Juniper / contrail-charms

Juju charms for Contrail services.
Apache License 2.0
13 stars 22 forks source link

NRPE checks should be split into individual checks #158

Open digitalrane opened 4 years ago

digitalrane commented 4 years ago

Hello,

For the NRPE checks, having one monolithic check per role can lead to issues when performing incident management for Contrail services. It is common when an alert fires, to add down-time or mute alerts if they are non-actionable - so if a bug is found in a check, it is silenced.

With the current way in which the Nagios checks are organised, if there is a problem with a single service, if the issue is not service impacting and requires further investigation or potentially fixes to the monitoring, the service can not be individually silenced without also silencing all other checks for all other services on the hosts for the same role (for example, all analytics services, of which there are many).

The recommended way to handle this would be for there to be NRPE checks for each service. This can still be handled with a single script that checks the state of the services in contrail-status - however multiple NRPE commands should be registered for each service to allow separate alerting. To avoid hammering contrail-status, a local cache of the output could be generated and then regenerated when it becomes seconds old.

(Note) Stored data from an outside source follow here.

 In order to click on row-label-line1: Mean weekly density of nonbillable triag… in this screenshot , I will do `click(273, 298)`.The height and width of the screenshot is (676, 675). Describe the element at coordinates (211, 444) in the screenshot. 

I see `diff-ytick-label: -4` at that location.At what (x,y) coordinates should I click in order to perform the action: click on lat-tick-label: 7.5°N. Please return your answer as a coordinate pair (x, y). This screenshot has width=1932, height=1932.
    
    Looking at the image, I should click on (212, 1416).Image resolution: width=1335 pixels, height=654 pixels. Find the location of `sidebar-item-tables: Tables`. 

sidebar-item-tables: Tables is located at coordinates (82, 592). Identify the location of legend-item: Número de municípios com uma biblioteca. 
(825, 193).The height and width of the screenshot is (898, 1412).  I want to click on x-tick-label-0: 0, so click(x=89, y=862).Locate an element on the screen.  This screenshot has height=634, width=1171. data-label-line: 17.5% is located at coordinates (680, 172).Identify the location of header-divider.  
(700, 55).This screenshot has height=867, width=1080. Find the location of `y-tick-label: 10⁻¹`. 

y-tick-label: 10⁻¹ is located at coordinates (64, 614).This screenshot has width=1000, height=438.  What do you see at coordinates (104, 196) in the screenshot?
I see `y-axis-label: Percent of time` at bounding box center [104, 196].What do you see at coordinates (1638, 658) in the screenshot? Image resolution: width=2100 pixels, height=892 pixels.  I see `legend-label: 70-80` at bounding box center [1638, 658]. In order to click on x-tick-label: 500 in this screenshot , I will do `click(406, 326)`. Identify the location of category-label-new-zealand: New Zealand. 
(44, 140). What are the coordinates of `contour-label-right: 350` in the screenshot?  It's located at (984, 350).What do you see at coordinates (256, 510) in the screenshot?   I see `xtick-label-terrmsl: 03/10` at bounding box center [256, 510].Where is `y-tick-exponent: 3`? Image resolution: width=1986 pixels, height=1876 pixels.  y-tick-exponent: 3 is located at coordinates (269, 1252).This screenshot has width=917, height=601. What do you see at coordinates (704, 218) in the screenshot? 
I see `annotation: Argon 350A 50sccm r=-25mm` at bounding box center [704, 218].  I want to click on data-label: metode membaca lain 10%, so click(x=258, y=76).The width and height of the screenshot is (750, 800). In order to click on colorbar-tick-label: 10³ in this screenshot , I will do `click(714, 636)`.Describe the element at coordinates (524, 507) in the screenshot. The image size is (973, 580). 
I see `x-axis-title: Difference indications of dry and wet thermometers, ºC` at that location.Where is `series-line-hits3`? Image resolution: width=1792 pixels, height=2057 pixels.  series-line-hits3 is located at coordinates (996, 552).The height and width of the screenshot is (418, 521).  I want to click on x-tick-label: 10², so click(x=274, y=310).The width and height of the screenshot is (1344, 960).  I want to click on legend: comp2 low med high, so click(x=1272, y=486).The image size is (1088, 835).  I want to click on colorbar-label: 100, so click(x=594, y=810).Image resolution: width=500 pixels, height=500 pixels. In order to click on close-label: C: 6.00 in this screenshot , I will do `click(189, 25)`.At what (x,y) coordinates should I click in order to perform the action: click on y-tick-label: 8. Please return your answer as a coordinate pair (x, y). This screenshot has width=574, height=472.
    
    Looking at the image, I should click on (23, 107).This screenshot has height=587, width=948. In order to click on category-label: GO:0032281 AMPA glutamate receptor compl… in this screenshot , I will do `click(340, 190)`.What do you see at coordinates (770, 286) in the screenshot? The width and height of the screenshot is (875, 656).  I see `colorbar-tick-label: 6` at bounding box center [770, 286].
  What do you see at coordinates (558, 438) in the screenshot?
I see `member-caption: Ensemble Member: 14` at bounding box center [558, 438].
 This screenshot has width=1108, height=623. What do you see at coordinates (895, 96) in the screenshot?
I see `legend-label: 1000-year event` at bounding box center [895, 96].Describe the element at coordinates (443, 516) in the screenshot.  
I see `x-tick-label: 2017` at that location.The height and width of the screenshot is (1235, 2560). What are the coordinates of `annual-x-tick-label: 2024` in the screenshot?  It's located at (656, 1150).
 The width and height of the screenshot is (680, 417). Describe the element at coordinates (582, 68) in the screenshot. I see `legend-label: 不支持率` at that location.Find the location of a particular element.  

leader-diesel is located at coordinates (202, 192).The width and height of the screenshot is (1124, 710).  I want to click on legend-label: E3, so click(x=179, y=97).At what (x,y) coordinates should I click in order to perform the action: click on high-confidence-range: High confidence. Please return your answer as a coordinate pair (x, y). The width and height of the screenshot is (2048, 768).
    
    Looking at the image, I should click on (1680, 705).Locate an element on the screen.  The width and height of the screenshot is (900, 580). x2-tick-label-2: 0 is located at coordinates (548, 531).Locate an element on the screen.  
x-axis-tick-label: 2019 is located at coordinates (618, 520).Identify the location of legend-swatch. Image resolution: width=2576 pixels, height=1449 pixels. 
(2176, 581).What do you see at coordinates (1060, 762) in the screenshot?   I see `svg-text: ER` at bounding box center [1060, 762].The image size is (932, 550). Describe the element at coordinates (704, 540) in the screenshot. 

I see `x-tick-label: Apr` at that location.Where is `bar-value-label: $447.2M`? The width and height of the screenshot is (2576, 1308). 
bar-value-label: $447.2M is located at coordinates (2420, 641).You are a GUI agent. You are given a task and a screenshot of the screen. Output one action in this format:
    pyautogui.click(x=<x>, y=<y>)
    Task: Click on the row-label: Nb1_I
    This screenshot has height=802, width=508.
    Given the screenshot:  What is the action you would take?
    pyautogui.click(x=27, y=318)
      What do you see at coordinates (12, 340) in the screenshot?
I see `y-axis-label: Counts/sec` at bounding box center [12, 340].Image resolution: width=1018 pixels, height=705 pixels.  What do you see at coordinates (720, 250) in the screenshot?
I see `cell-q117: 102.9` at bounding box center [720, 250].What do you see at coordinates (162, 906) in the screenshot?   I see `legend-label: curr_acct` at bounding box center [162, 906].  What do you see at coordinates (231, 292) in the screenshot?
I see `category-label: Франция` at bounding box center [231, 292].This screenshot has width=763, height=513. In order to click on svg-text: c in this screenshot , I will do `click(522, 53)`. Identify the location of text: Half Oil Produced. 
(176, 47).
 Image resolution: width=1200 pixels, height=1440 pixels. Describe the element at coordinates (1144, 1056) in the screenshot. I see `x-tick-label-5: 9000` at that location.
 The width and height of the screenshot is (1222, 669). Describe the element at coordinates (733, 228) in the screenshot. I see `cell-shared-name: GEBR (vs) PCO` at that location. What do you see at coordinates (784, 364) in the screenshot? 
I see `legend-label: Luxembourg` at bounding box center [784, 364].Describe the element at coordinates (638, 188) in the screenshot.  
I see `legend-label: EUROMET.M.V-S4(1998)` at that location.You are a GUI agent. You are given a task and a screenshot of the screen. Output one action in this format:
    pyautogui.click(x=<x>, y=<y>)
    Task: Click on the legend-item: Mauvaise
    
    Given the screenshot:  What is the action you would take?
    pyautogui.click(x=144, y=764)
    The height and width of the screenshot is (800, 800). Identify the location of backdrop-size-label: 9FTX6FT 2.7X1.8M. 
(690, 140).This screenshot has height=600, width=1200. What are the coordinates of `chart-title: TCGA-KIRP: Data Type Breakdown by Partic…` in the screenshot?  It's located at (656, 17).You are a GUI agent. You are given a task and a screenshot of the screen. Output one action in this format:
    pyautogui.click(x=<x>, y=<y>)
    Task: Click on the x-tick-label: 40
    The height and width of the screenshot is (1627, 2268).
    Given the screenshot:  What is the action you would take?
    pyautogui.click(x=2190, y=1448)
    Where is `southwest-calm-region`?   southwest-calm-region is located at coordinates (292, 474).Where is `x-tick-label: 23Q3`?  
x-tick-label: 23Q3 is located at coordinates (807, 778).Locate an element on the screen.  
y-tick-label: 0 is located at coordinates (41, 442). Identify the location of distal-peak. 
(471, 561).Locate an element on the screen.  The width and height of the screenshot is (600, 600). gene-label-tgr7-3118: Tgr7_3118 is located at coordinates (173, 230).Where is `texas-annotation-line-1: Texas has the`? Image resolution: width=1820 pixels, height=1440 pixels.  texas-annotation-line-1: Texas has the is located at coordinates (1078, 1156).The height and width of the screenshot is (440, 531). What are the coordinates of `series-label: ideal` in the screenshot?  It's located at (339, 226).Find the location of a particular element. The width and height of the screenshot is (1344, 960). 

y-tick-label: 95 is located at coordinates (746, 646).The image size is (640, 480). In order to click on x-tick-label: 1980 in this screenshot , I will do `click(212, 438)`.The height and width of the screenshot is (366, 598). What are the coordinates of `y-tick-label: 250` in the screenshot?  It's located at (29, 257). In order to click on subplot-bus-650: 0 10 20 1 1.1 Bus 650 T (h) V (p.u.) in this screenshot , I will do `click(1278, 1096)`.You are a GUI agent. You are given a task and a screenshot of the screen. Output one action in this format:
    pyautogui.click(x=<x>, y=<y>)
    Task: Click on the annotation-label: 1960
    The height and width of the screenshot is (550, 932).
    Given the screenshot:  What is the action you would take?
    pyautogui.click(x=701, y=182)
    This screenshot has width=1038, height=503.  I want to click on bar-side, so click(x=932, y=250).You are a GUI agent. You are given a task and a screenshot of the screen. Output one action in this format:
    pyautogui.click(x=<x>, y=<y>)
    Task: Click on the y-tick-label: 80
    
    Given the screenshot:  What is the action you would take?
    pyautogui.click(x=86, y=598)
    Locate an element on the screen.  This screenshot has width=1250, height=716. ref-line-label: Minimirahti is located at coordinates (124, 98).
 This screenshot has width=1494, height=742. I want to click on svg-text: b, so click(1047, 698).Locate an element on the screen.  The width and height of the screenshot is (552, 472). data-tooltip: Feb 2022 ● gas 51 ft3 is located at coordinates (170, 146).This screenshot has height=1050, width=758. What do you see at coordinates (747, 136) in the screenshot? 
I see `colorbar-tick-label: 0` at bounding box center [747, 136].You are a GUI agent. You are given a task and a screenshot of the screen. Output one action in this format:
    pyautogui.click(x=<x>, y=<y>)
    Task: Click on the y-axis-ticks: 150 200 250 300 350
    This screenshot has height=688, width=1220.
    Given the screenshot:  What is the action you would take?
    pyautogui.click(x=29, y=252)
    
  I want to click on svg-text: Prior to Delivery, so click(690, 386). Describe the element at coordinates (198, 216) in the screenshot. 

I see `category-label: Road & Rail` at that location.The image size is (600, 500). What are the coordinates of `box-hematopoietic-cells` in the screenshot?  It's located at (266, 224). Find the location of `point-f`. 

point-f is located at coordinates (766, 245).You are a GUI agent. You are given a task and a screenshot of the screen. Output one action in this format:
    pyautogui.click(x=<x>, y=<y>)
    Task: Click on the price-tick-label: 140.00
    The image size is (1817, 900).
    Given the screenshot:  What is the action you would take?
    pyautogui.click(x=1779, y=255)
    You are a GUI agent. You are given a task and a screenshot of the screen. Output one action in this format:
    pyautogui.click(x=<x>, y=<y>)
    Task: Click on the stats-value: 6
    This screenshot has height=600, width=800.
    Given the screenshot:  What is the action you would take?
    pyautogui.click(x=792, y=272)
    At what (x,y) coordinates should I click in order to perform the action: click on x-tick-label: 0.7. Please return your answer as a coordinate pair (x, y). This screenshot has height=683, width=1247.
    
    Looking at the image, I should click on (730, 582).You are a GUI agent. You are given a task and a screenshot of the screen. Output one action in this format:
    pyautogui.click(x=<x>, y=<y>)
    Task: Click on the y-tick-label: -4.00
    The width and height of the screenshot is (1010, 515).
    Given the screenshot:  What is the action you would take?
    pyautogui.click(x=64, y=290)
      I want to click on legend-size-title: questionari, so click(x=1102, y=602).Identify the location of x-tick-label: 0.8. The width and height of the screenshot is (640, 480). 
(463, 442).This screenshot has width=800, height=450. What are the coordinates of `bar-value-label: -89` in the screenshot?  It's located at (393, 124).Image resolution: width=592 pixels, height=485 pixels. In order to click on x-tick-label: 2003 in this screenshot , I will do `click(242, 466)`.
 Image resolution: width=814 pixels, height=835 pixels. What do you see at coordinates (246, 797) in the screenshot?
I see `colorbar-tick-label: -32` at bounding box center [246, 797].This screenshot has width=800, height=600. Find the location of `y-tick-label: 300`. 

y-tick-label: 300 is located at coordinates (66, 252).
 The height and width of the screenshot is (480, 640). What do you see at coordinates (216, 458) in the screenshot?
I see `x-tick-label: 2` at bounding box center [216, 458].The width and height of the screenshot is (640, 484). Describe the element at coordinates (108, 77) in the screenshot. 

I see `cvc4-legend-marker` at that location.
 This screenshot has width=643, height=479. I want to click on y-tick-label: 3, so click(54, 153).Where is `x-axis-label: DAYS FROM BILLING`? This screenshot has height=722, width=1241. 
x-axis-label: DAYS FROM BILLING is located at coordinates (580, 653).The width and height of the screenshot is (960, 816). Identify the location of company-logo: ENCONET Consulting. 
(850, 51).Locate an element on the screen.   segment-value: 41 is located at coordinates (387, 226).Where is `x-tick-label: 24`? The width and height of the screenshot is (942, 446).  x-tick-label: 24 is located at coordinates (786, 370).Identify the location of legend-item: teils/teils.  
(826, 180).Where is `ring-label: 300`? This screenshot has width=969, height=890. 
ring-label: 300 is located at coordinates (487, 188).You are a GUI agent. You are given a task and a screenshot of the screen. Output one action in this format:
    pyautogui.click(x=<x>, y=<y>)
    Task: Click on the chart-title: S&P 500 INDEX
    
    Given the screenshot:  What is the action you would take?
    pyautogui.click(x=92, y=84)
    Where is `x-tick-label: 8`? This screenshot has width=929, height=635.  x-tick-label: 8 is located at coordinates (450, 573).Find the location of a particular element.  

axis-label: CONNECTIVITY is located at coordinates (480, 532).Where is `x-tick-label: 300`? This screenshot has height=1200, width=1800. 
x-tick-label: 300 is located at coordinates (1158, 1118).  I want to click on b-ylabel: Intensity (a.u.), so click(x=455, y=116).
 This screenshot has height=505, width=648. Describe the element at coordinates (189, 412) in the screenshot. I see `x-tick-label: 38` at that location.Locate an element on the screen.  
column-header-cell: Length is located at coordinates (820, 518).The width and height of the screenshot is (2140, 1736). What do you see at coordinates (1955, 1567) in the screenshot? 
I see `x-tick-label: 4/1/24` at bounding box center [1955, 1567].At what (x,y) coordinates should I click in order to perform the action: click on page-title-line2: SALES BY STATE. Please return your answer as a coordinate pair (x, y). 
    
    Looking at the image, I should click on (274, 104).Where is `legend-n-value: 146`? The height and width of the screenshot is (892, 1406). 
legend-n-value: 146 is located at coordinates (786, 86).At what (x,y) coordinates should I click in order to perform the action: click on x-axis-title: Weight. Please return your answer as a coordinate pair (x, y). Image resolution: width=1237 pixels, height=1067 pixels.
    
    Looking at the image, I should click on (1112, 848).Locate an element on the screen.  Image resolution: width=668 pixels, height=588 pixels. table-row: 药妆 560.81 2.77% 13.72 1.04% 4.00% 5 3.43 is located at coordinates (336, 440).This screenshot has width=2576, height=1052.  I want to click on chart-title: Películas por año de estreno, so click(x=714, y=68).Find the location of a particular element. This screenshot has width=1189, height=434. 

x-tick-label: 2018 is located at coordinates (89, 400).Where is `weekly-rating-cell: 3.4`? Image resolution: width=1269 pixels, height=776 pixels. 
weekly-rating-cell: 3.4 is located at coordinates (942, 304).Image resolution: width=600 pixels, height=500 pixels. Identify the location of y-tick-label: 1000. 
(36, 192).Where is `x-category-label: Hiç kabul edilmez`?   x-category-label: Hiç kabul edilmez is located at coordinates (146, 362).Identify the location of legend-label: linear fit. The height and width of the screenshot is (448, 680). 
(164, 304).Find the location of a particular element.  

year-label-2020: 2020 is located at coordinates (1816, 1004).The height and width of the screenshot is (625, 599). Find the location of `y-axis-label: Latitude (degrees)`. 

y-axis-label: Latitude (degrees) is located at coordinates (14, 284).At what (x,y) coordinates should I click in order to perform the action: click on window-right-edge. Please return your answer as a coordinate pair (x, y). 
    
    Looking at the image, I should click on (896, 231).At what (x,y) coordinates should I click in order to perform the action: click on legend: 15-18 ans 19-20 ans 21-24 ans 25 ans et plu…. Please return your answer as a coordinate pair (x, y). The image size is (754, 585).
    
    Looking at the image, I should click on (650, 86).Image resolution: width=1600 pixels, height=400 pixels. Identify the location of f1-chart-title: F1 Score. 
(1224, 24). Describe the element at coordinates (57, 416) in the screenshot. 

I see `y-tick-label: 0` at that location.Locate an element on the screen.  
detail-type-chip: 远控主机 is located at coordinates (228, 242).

I and others would be happy to help implement if required, however I feel this would be a good enhancement that follows good alerting and monitoring practices.

Thanks, James

Andrey-mp commented 4 years ago

Hi James,

I would be very good and helpful if you or someone else can implement this requirement. Also contrail-status can return data in json format which can be used here to simplify parsing.

But it's not so clear for me how it can be implemented if set of services is different and depends on installed version.

Regards.